A manifesto of interdisciplinarity

By Rick Szostak

Rick Szostak (biography)

Is there a shared understanding of what interdisciplinarity is and how (and why) it is best pursued that can be used by the international community of scholars of interdisciplinarity, to both advocate for and encourage interdisciplinary scholarship? Is there consensus on what we are trying to achieve and how this is best done that can form the basis of cogent advice to interdisciplinary teachers and researchers regarding strategies that have proven successful in the past?

I propose a ‘Manifesto of Interdisciplinarity’ with nine brief points, as listed below.  These are drawn from the original version at: https://sites.google.com/a/ualberta.ca/manifesto-of-interdisciplinarity/manifesto-of-interdisciplinarity, where key points are linked to more extended conversations, which in turn are linked to the wider literature.
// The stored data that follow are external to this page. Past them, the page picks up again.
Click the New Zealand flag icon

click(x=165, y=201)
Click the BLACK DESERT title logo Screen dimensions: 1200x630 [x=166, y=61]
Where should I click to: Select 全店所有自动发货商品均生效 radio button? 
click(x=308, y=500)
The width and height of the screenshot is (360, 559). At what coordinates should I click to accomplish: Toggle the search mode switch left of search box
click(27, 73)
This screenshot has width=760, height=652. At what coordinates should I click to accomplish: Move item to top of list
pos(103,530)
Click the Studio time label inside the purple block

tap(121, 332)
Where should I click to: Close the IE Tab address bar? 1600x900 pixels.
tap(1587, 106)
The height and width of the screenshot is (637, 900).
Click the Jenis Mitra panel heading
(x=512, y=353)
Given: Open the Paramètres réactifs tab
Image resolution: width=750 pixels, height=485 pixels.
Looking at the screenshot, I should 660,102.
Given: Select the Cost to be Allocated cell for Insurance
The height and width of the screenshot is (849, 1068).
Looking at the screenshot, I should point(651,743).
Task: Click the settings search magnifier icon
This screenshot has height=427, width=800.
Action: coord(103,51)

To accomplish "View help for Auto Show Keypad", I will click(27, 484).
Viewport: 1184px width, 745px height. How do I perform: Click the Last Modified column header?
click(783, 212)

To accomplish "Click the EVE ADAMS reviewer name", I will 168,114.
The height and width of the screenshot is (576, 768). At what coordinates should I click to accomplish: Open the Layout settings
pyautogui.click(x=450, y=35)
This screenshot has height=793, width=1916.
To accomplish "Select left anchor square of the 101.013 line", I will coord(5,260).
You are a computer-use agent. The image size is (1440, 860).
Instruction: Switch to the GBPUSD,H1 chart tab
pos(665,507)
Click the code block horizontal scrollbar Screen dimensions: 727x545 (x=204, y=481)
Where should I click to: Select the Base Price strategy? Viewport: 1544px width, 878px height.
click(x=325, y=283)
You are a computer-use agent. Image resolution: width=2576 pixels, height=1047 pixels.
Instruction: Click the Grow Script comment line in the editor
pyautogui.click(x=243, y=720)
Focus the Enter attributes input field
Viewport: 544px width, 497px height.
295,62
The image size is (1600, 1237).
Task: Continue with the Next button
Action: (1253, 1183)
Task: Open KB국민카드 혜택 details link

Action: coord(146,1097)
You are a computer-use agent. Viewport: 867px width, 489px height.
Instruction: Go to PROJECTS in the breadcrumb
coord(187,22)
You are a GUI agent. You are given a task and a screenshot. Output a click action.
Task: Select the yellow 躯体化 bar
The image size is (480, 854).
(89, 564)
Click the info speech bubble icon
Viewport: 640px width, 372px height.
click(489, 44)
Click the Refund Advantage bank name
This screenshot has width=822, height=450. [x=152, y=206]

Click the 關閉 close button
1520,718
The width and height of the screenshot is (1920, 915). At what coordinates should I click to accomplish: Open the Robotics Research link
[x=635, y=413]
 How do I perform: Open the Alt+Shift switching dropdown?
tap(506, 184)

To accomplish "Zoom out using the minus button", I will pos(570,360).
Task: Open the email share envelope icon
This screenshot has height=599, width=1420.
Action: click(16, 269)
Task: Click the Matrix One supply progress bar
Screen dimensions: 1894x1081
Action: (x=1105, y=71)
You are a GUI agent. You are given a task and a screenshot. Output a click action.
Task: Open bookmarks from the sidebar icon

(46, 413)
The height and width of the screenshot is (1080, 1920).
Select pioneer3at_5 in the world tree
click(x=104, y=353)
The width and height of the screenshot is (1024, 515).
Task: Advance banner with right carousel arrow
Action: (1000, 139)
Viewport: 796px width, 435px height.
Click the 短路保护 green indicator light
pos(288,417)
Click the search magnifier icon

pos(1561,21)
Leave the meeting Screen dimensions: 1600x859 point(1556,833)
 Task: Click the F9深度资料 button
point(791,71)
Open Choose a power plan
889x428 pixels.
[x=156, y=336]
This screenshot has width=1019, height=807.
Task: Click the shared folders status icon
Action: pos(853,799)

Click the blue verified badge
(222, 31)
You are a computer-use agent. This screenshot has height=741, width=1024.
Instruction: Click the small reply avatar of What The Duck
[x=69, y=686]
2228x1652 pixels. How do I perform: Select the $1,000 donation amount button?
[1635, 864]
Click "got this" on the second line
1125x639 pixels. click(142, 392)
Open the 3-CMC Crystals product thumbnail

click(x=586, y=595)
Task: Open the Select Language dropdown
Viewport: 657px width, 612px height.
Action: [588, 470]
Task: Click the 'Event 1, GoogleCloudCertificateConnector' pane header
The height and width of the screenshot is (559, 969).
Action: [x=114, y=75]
The nine points address what interdisciplinarity is, why it is important, and how it is best pursued.

The Manifesto

  1. The essential feature of interdisciplinarity is integration: interdisciplinary research and teaching should seek to synthesize the insights generated by the specialized research undertaken within disciplines. This view is now common, though not quite universal, among scholars of interdisciplinarity. It can/should be incorporated in defining interdisciplinarity and reflects the latest thinking in the philosophy of interdisciplinarity.
  2. Interdisciplinarity thus has a symbiotic relationship with disciplines. Though a minority of interdisciplinary scholars may be hostile to disciplines, the vast majority build upon disciplinary insights. Yet interdisciplinary research can also feed back useful advice to disciplines on how these might benefit from greater openness to the ideas of others.
  3. Interdisciplinary researchers face a common set of challenges. A variety of interdisciplinary research strategies have been found useful in transcending these challenges. Many interdisciplinary researchers fail due to ignorance of these challenges and strategies. Others waste valuable time and energy reinventing strategies that others have applied for decades. Interdisciplinary research can be evaluated in terms of the strategies employed in addressing interdisciplinary challenges (of course, disciplinary theories and methods should also be applied correctly).
  4. There are likewise common challenges in interdisciplinary teaching and program administration. Again, a set of strategies have proven useful over the years in addressing these.
  5. The world faces a host of challenges that cannot be addressed by any one discipline in isolation. A proper understanding of interdisciplinarity can greatly enhance our ability to cope with complex public policy problems.
  6. Indeed, much of the contemporary concern with “anti-intellectualism” can be traced to a vague public understanding that interdisciplinarity is of critical importance but that there is intellectual confusion regarding how this should be pursued. A better understanding of interdisciplinarity can be critical in restoring public faith in the scholarly enterprise as a whole.
  7. There are important synergies between the skills and strategies associated with interdisciplinarity and the skills and strategies associated with both creativity and cross-cultural understanding. An interdisciplinary education thus also fosters creativity and understanding.
  8. Interdisciplinary analysis can be performed by individuals or in teams. Both individuals and teams face surmountable challenges.
  9. Universities have for centuries been organized around disciplines. There are important changes that universities must make to university administration in order to foster interdisciplinary research and teaching. It should be obvious that universities will be better prepared to administer interdisciplinarity if they first appreciate what interdisciplinarity is and how it is best pursued.

Discussion

I am not (quite) naive enough to imagine that the entire international community of interdisciplinary scholars will agree with every point I make. But I do hope that most will agree with most of what I suggest. I hope to encourage a conversation that can lead to an even greater degree of consensus. I am actually much more concerned that we agree on something than that we agree on the precise points that I outline.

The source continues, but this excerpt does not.